In interactive mode, use single-letter keys to switch views or sort processes.

Key	Function	Purpose
c	Display the full command line	View the specific parameters used to start a process.
g	Generic view (default)	View a summary of CPU, memory growth, and disk I/O.
m/M	Memory view/Sort by memory	Analyze memory usage and page faults. Troubleshoot memory leaks.
d/D	Disk view/Sort by disk	Analyze disk I/O. Identify processes with high disk read/write activity.
n/N	Network view/Sort by network (requires you to install and load the netatop kernel module)	Analyze network traffic. Identify processes with high network traffic.
a	Aggregation view	Aggregate the resource consumption of all threads or processes of a program.
C	Sort by CPU	Quickly identify the processes that consume the most CPU.
h	Show help	View more keyboard shortcuts.
q	Quit	Exit interactive mode.

View historical metrics with atop

After the atop service starts, it periodically generates binary log files in the /var/log/atop/ directory. The files are named in the atop_YYYYMMDD format.

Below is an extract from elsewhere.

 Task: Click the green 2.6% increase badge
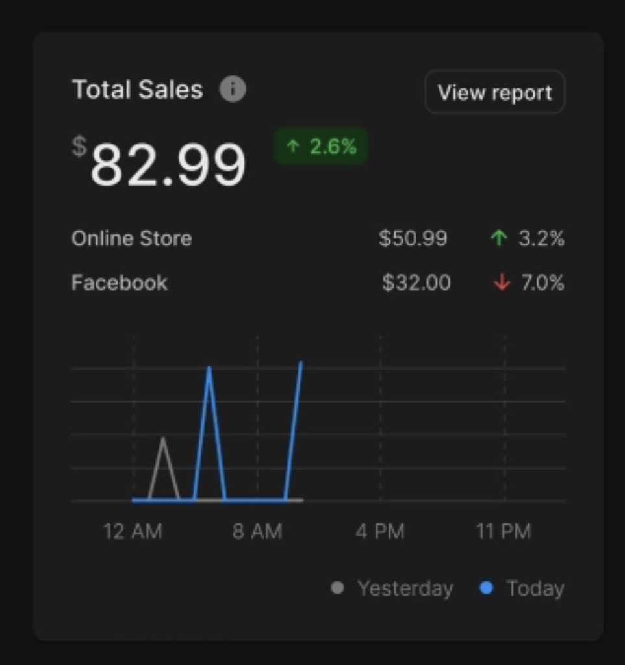point(321,146)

atop logs are binary files. Opening them with a text editor like cat, less, or vim displays unreadable characters.

Read historical logs

Read a historical log file.

Use the atop -r <log_file> command to load a specific log file.

# View today's log. atop automatically finds the log file for the current day.
atop -r

# View the log for a specific date.
atop -r /var/log/atop/atop_YYYYMMDD

Navigate to a specific point in time within the log.
When you load a log file, the interface shows the first snapshot from that file.
1. Press t to jump forward to the next snapshot.
2. Press T (uppercase) to jump backward to the previous snapshot.
3. Press b and enter a time in HH:MM format to jump directly to that time.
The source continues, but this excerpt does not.